**Requisiti del problema**
Puoi convertire in una lista JSON di stringhe, una per riga, le righe che partono da quella che contiene "Identify the location" e arrivano a quella che contiene "(203, 549).", entrambe incluse? Salta le righe vuote e lascia fuori le immagini.

**Elenco delle voci**
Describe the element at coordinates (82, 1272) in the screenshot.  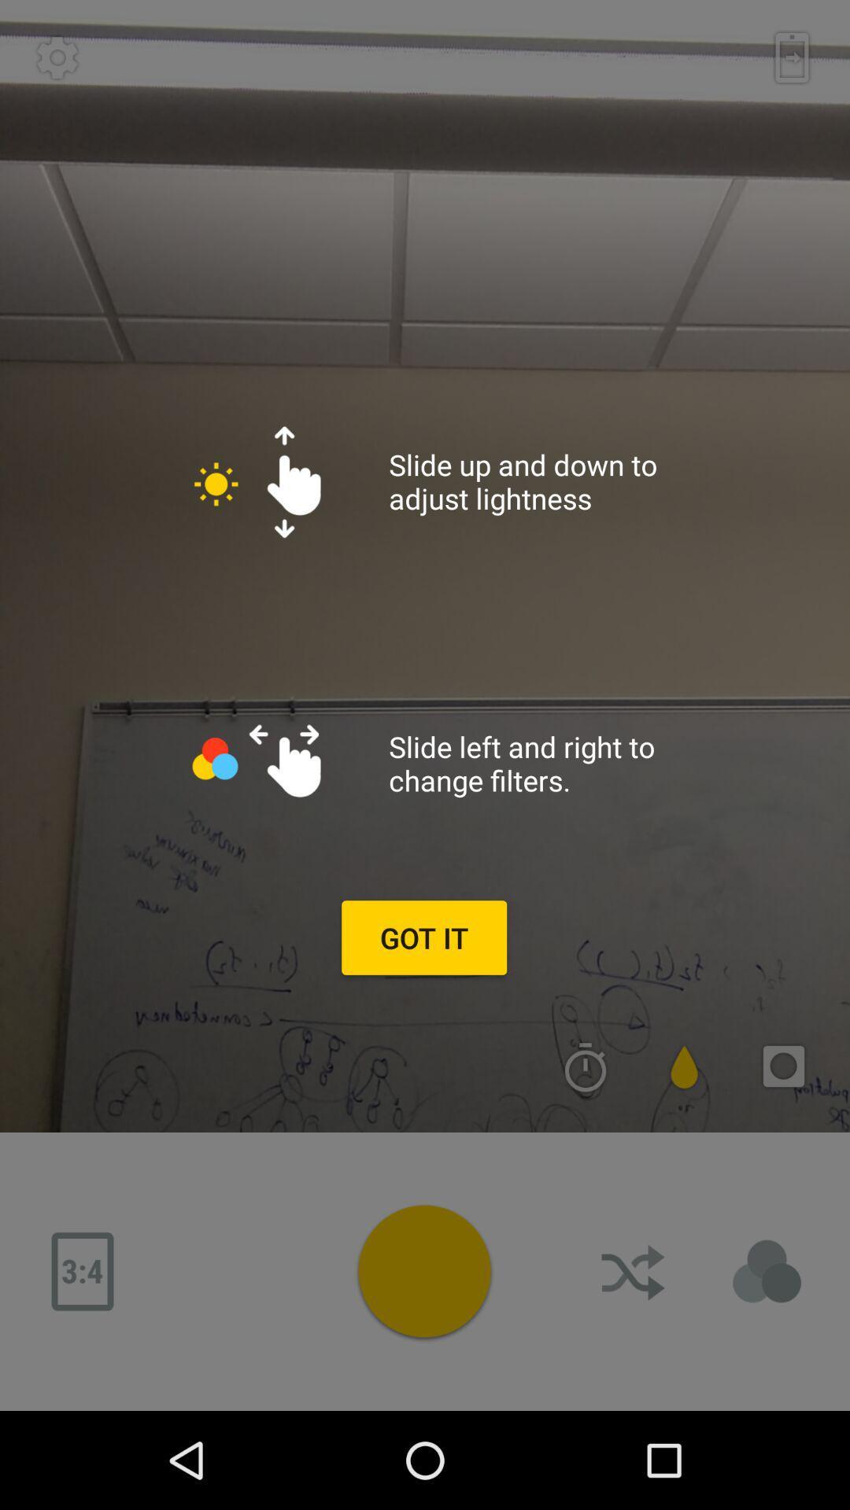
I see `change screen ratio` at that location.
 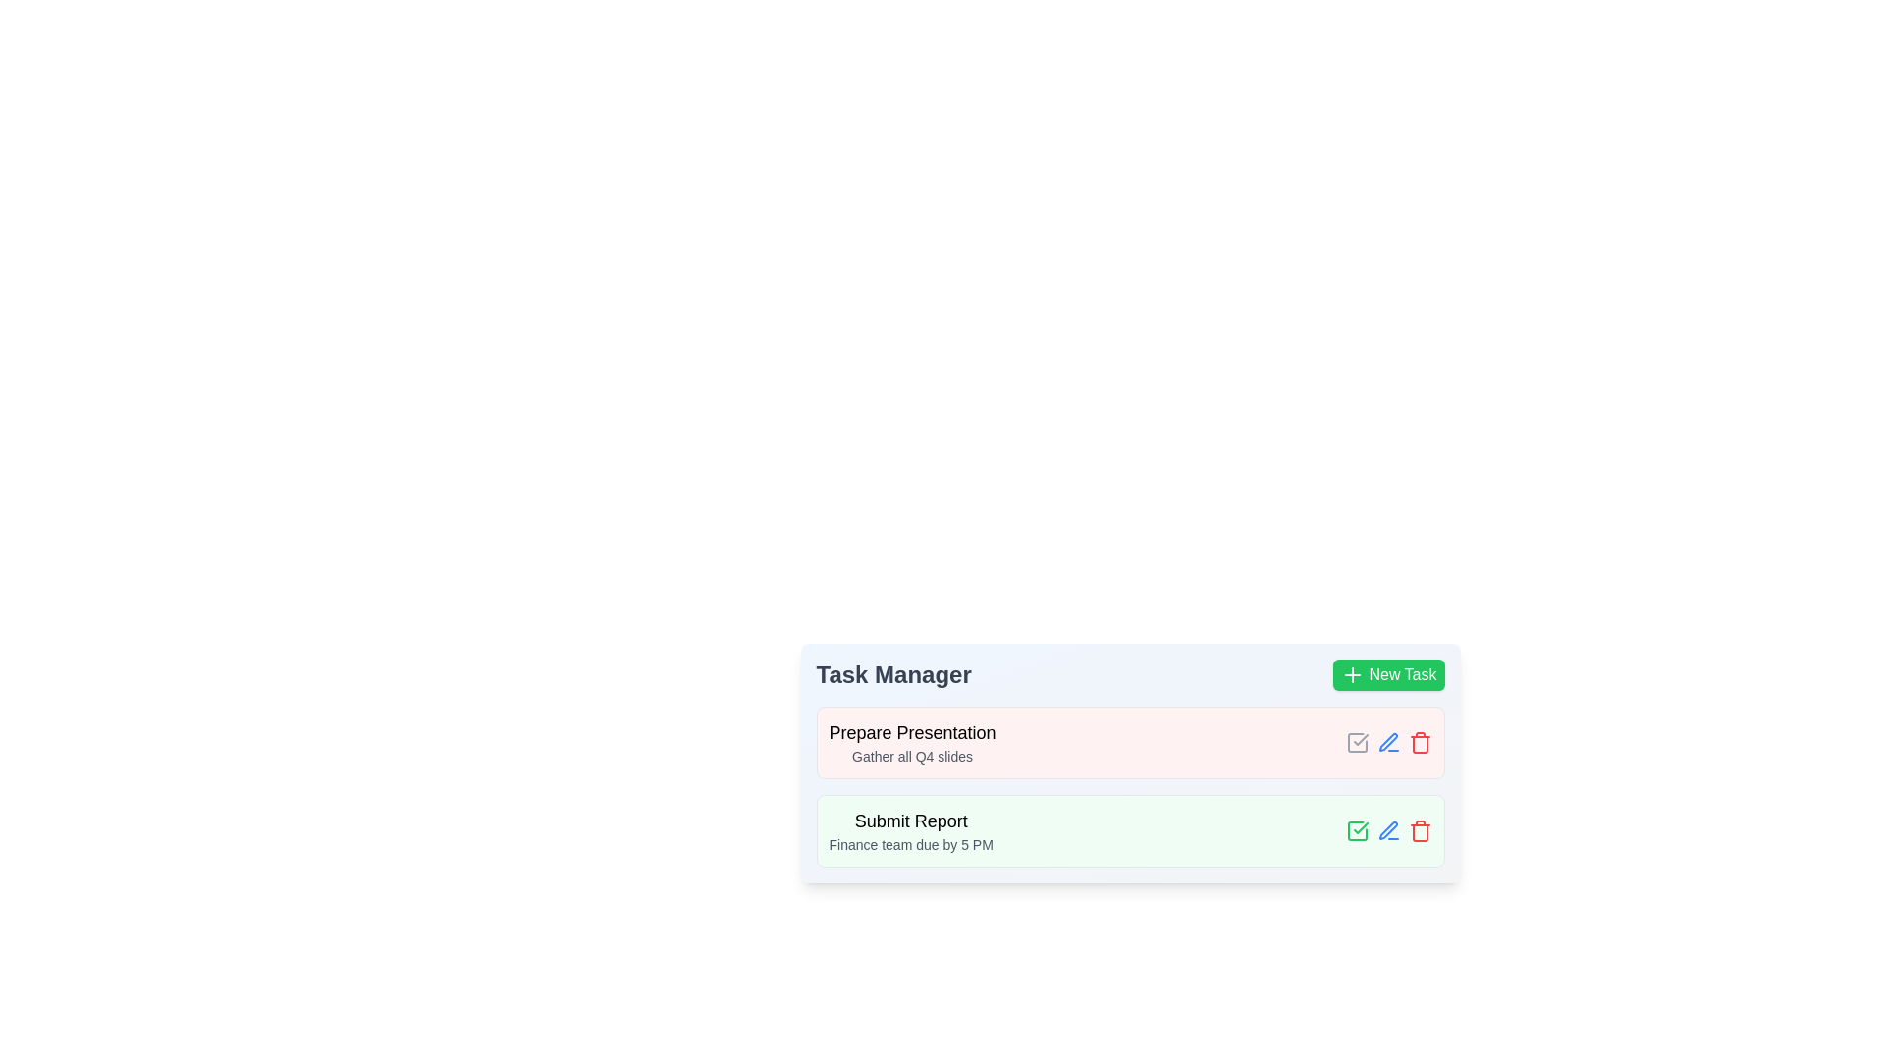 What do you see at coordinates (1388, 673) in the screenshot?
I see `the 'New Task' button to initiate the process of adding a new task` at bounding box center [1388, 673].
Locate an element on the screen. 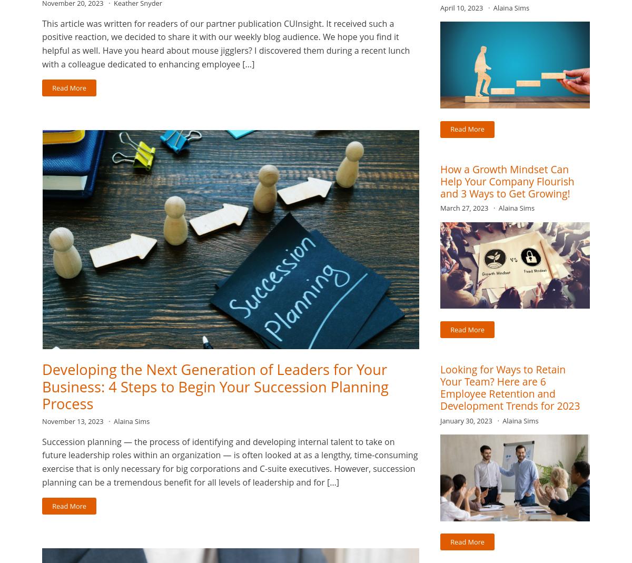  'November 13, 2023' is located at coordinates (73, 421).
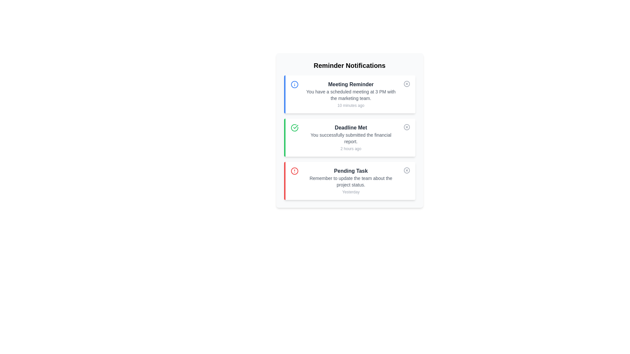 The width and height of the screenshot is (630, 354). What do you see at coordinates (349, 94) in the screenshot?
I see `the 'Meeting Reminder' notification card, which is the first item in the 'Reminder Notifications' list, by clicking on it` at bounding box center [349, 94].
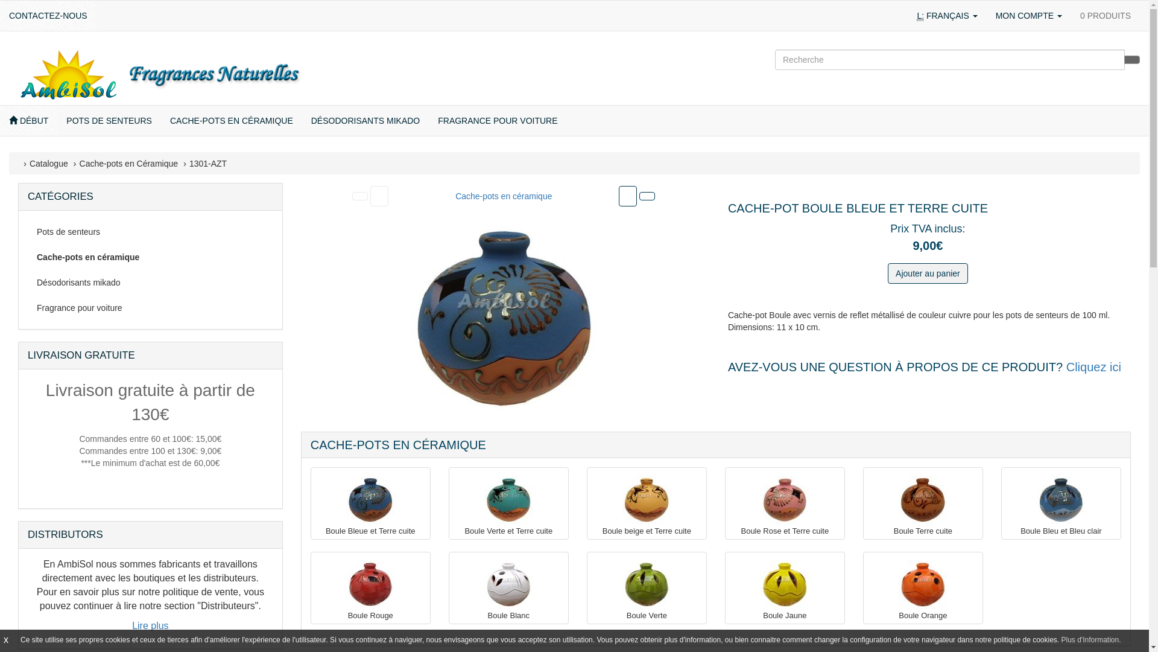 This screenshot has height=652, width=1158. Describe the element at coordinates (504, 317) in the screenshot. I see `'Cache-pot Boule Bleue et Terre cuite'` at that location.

==

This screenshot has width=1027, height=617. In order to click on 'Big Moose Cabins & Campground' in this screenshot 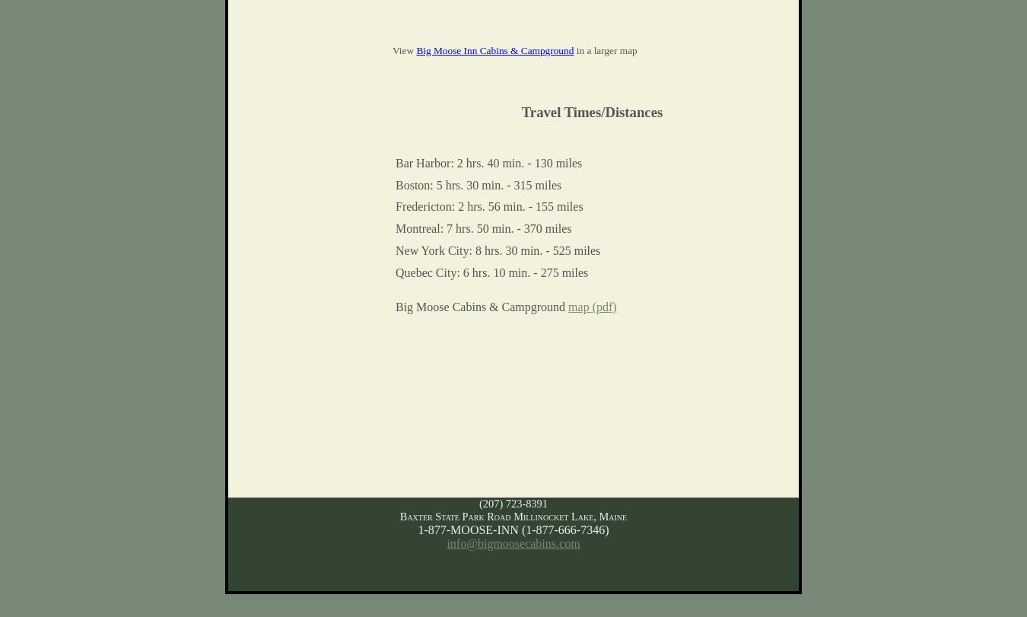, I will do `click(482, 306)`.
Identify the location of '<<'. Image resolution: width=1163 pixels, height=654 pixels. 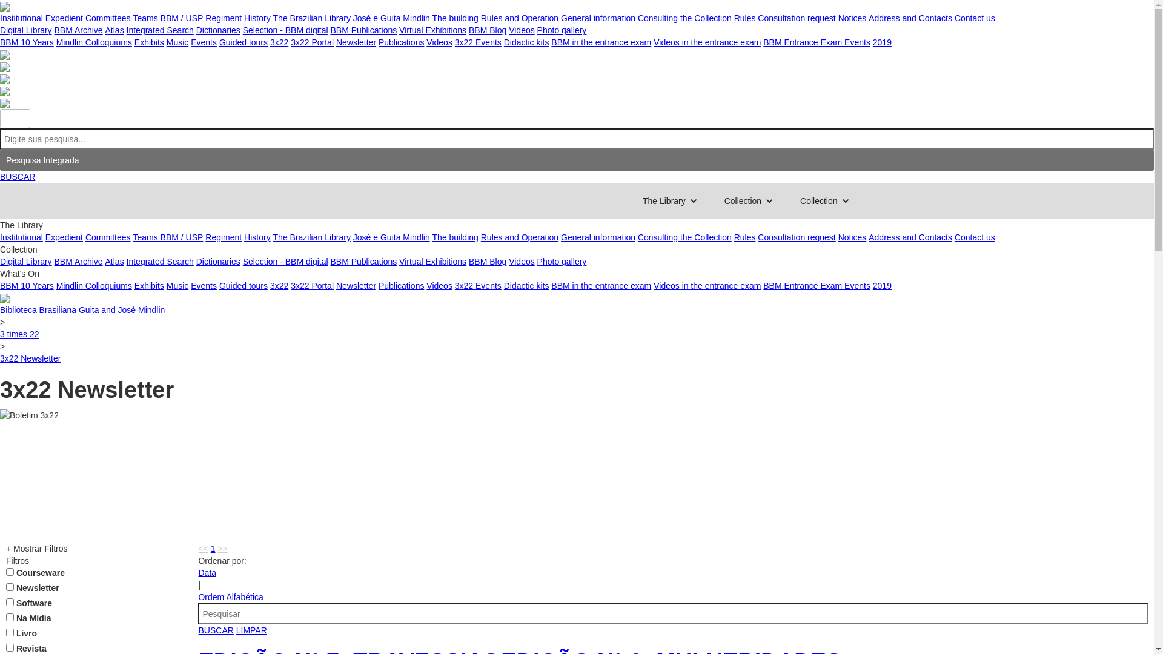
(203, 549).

**Risposta esercizio**
[
  "Identify the location of '<<'. Image resolution: width=1163 pixels, height=654 pixels. ",
  "(203, 549)."
]